A short while ago, D.J. Lutz told us of the advantages of participating in an anthology. Well, I haven’t done that myself, but I recently compiled, edited and published one. So following on from Carl’s recent POV Explained, this post is from a different point of view.

What do you need? First of all, obviously, stories. I was fortunate here in having plenty to choose from. With 75 entries to the Book a Break short story competition, the difficult part was deciding when to stop. Naturally, quality was the main criterion, but not the only one. I was keen for variety too, so rather than treat them all as finished products, I did select a handful on the basis of potential, knowing that a fair amount of work would still be needed. This might have meant that some more polished stories didn’t make the cut because they were too similar to others. Entirely my fault: the competition prompt was too restrictive. This year’s is far more general.

Whatever your criteria, though, the beauty – and occasionally the pain – of an anthology is that practically every story has room for improvement. Which is where it can start to get tricky. The Book Country experience helped – we gave and received peer reviews, and learned how to do it in the process. Only up to a point, though, because here you’re not just critiquing (where it’s no big deal if the author accepts your points or not), you’re editing. And you want the product to be as good as possible.

### [DATA SEGMENT]

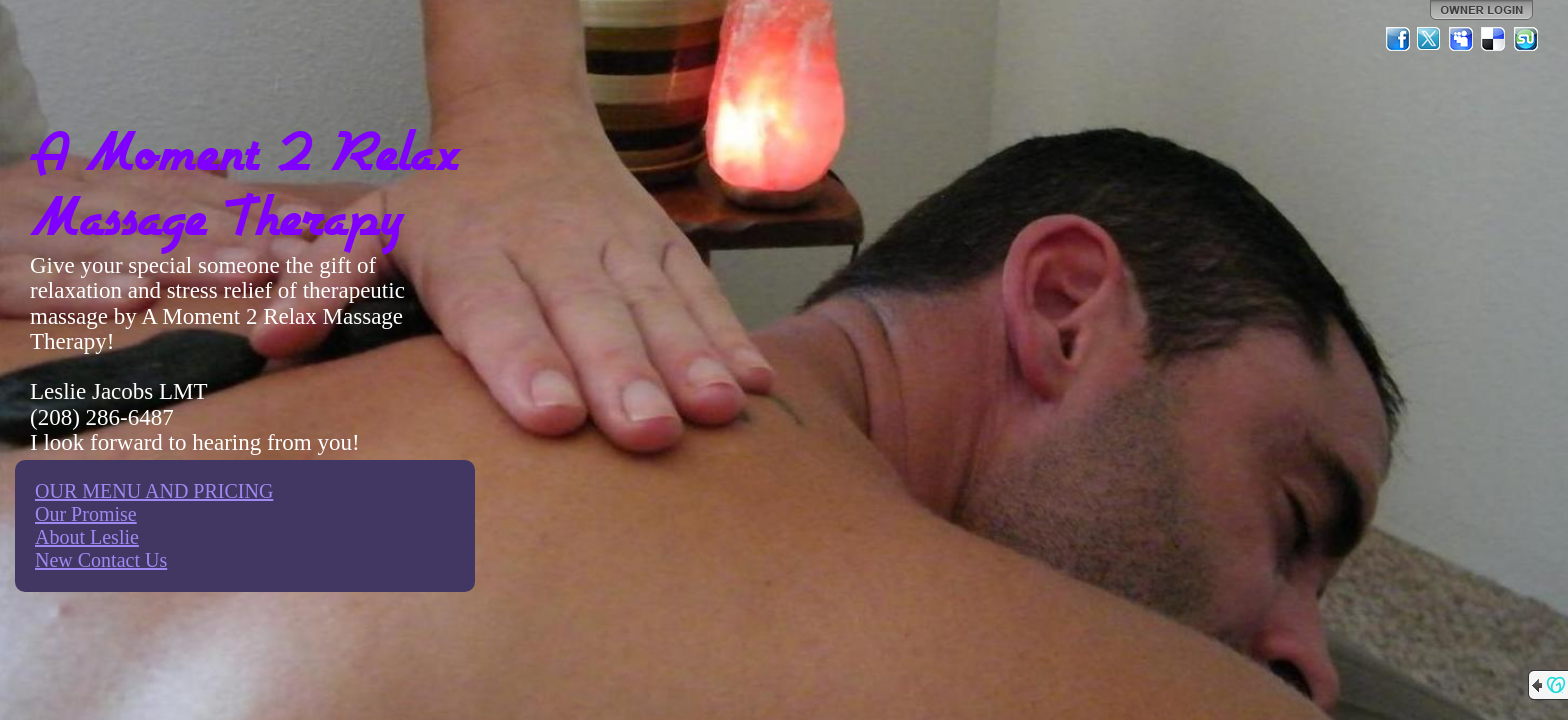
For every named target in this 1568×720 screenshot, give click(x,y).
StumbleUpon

### [WHAT YOU SHOULD DO]
In the post about compiling an anthology, how many entries did the Book a Break short story competition receive? The listing has no connection to the post about compiling an anthology.

### [FINAL RESULT]
It received 75 entries.